++++ EXTRAIT

Dans le logement donc, la fortune et l’origine (un nom suffit pour être évincé) sont les deux critères qui appellent le plus de discriminations.

Les attitudes de rejet liées à l’origine sont bien ciblées. Elles concernent surtout les personnes originaires du Maghreb, de Turquie ou d’un pays d’Afrique subsaharienne. C’est en tout cas ce qui ressort des études d’UNIA[1] et de Gand. Les observations sont assez proches de celles faites dans le secteur de l’emploi. On est donc face à des préjugés bien ancrés, qui entravent la vie de certaines minorités. Les bailleurs connaissent au moins sur ce point, la loi, et s’ils continuent à évincer sur base de l’origine, c’est de manière plus subtile et moins frontale que par le passé. Les annonces qui s’autorisaient des formules assassines de type ‘‘pas d’étrangers’’ se font aujourd’hui plus rares.

Par contre, les bailleurs ont plutôt les coudées franches quand il s’agit d’évincer sur base du revenu. C’est la discrimination la plus rencontrée et celle qui semble poser le moins d’états d’âme à ceux qui la pratiquent. Pour la justifier, c’est toujours la faible solvabilité des candidats qui est mise en avant.

L’équation est simple : la faiblesse des revenus fait craindre une incapacité à payer le loyer. Si le ratio revenu/loyer est disproportionné, le locataire risque évidemment d’être en difficulté pour supporter son loyer.

Mais même quand ce ratio est ‘‘équilibré’’ — a minima, un loyer qui n’excède pas un tiers des revenus — les personnes qui vivent d’allocations sociales sont fortement désavantagées par rapport à celles qui ont un travail.

Les testings menés auprès d’agents immobiliers bruxellois sont formels : à revenu égal, un chômeur a moins de chances d’accéder à un logement qu’un travailleur. La solvabilité a bon dos ! L’argument sert surtout à masquer une discrimination insidieuse qui touche à l’origine des revenus et par là, au statut social des candidats. Les bénéficiaires du revenu d’intégration ou d’une indemnité mutuelle en sont eux aussi victimes[2]. L’imagerie collective a la vie dure et coûte chère à ceux qui sont perçus injustement comme de mauvais payeurs. Les arriérés de loyer ne sont pourtant pas l’apanage des bas revenus. Une étude récente sur la sinistralité locative en Wallonie vient de lever un premier voile sur ce point, confirmant que le contentieux locatif n’était pas un problème présent seulement dans les classes de revenus les plus faibles.

Lorsque l’origine et la fortune se cumulent, les risques d’exclusion augmentent encore, rendant l’accès au logement presque illusoire. Que faire alors ?

++++++++
++++ DONNÉES FOURNIES

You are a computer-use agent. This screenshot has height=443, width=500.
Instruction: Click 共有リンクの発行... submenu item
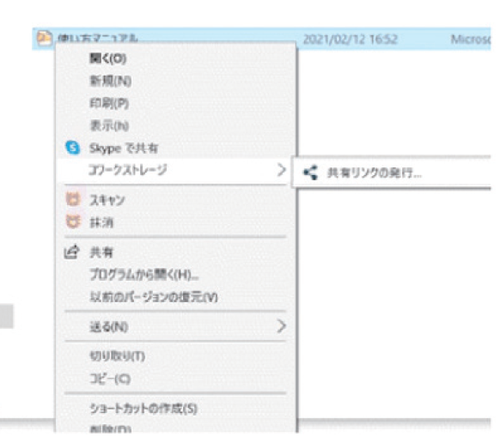[374, 173]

++++++++

[TRAVAIL DEMANDÉ]
**A)** D'après l'extrait sur la discrimination au logement, répondez :
(i) Quelles personnes sont surtout visées par les attitudes de rejet liées à l'origine ?
(ii) Quel argument les bailleurs mettent-ils toujours en avant pour justifier l'éviction sur base du revenu ?
(iii) Selon les testings menés auprès d'agents immobiliers bruxellois, qui a moins de chances d'accéder à un logement à revenu égal ?
**B)** Recopiez l'extrait sur la discrimination au logement en commençant aux mots « Par contre, les » et en vous arrêtant après les mots « supporter son loyer. ».
Appuyez-vous uniquement sur l'extrait pour répondre.

[SOLUTIONS]
**A)**
(i) Les personnes originaires du Maghreb, de Turquie ou d'un pays d'Afrique subsaharienne.
(ii) La faible solvabilité des candidats.
(iii) Un chômeur, par rapport à un travailleur.

**B)**
Par contre, les bailleurs ont plutôt les coudées franches quand il s’agit d’évincer sur base du revenu. C’est la discrimination la plus rencontrée et celle qui semble poser le moins d’états d’âme à ceux qui la pratiquent. Pour la justifier, c’est toujours la faible solvabilité des candidats qui est mise en avant.

L’équation est simple : la faiblesse des revenus fait craindre une incapacité à payer le loyer. Si le ratio revenu/loyer est disproportionné, le locataire risque évidemment d’être en difficulté pour supporter son loyer.